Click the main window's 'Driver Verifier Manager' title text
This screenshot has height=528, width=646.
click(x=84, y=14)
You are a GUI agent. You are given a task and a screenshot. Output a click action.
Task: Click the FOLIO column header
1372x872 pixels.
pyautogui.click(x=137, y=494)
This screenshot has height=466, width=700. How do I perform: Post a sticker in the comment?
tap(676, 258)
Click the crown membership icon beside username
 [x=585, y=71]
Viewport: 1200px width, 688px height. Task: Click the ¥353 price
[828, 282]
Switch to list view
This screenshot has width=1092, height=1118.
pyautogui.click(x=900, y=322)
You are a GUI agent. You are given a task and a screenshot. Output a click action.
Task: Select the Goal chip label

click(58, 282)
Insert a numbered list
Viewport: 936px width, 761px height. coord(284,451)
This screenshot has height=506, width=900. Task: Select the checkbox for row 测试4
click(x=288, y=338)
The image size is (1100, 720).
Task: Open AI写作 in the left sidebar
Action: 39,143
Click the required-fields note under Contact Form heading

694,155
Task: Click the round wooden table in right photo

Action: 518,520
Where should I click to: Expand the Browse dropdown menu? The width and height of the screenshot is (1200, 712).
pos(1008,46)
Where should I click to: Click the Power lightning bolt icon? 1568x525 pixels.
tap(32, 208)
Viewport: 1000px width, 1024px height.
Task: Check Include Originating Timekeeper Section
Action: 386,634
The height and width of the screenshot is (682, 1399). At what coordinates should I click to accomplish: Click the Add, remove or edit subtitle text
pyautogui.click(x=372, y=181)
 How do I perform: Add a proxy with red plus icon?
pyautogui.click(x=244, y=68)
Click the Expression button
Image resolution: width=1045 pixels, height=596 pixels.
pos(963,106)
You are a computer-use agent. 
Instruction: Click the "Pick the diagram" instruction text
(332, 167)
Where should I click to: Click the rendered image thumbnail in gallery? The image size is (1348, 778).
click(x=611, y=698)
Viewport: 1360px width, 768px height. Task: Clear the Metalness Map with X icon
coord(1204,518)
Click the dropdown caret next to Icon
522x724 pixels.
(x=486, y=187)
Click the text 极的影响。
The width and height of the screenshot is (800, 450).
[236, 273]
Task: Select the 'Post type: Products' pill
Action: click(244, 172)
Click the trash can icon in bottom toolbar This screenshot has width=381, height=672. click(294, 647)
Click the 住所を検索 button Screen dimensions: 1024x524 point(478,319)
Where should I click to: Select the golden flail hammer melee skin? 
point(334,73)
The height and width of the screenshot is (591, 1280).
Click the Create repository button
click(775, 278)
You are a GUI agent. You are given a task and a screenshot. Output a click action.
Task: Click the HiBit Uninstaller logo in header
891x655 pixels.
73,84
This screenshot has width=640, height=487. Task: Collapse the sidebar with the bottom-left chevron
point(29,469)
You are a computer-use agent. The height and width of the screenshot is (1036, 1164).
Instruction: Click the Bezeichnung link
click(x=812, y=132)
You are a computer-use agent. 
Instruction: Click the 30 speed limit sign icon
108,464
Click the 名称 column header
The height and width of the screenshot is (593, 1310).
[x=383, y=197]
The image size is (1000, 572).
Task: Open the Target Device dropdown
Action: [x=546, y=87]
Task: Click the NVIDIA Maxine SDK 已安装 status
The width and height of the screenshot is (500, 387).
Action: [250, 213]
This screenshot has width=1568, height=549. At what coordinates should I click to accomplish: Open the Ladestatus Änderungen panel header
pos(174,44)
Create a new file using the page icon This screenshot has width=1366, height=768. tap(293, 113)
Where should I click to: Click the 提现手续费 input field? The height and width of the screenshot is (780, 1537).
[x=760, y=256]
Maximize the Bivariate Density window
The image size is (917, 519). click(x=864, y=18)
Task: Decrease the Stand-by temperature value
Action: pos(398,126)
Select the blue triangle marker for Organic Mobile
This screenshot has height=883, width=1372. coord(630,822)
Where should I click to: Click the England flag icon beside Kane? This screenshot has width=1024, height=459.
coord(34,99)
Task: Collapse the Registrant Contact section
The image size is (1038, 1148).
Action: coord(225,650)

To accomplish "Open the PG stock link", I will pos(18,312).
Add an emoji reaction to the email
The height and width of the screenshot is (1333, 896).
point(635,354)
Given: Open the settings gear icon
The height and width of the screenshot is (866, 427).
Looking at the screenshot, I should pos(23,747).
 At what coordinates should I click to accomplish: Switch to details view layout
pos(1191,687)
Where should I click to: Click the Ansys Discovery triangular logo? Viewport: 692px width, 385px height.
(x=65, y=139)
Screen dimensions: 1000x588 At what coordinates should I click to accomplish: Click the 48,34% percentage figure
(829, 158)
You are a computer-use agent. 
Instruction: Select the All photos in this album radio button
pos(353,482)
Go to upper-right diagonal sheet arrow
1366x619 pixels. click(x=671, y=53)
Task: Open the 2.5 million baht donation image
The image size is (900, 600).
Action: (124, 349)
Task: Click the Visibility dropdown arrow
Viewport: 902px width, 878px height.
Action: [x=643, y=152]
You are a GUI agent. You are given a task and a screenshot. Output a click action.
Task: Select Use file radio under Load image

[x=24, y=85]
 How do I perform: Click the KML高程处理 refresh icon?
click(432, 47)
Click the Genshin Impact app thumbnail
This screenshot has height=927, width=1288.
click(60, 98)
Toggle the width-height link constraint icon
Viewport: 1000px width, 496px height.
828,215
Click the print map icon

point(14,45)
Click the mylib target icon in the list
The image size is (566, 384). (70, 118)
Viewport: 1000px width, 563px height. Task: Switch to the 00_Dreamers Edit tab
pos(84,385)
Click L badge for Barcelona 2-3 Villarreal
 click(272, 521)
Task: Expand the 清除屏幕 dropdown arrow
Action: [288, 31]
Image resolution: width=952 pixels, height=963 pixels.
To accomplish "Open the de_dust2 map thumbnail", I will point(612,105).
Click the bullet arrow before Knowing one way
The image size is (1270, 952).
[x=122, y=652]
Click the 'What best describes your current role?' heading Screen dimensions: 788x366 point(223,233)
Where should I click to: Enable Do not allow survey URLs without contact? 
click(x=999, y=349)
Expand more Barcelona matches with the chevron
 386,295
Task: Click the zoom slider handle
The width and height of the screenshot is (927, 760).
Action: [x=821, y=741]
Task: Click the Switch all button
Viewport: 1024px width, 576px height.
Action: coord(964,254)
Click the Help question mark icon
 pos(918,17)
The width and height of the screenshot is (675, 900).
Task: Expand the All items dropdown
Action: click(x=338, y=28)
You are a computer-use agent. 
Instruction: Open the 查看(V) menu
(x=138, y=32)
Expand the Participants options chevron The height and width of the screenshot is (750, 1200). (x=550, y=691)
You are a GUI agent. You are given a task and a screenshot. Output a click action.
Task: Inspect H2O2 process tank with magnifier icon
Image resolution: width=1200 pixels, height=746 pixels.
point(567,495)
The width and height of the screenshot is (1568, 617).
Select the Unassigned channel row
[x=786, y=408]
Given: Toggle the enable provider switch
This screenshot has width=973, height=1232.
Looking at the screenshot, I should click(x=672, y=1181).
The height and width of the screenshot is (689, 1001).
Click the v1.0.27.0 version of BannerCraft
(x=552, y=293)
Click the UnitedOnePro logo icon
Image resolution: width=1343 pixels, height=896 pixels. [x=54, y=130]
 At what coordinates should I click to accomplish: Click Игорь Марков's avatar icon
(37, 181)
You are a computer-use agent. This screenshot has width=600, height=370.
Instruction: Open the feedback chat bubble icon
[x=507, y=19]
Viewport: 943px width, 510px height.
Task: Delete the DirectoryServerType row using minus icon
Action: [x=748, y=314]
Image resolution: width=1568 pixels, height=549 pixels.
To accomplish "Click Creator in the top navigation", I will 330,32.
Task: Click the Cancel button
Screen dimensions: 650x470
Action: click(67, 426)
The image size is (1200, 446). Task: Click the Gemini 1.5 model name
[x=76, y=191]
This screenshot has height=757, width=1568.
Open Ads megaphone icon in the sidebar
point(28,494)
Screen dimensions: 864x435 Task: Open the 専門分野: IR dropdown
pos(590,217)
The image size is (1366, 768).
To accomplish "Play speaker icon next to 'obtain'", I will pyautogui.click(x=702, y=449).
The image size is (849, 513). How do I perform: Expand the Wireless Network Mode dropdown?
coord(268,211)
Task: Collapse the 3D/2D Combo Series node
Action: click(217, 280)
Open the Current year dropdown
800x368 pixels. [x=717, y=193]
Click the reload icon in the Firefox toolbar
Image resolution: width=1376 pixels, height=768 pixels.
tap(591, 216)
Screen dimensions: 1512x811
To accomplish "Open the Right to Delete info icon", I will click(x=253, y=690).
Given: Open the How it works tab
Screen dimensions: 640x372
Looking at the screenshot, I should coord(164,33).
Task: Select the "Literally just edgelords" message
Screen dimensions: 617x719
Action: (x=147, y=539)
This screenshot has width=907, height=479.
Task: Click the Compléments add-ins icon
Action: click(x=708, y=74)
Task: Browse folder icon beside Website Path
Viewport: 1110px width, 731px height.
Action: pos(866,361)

————————

● **ASSIGNMENT**
Bring together all lines in the records where the word "next" is found.

● **RESPONSE TO THIS TASK**
Click the dropdown caret next to Icon
To accomplish "Play speaker icon next to 'obtain'", I will pyautogui.click(x=702, y=449).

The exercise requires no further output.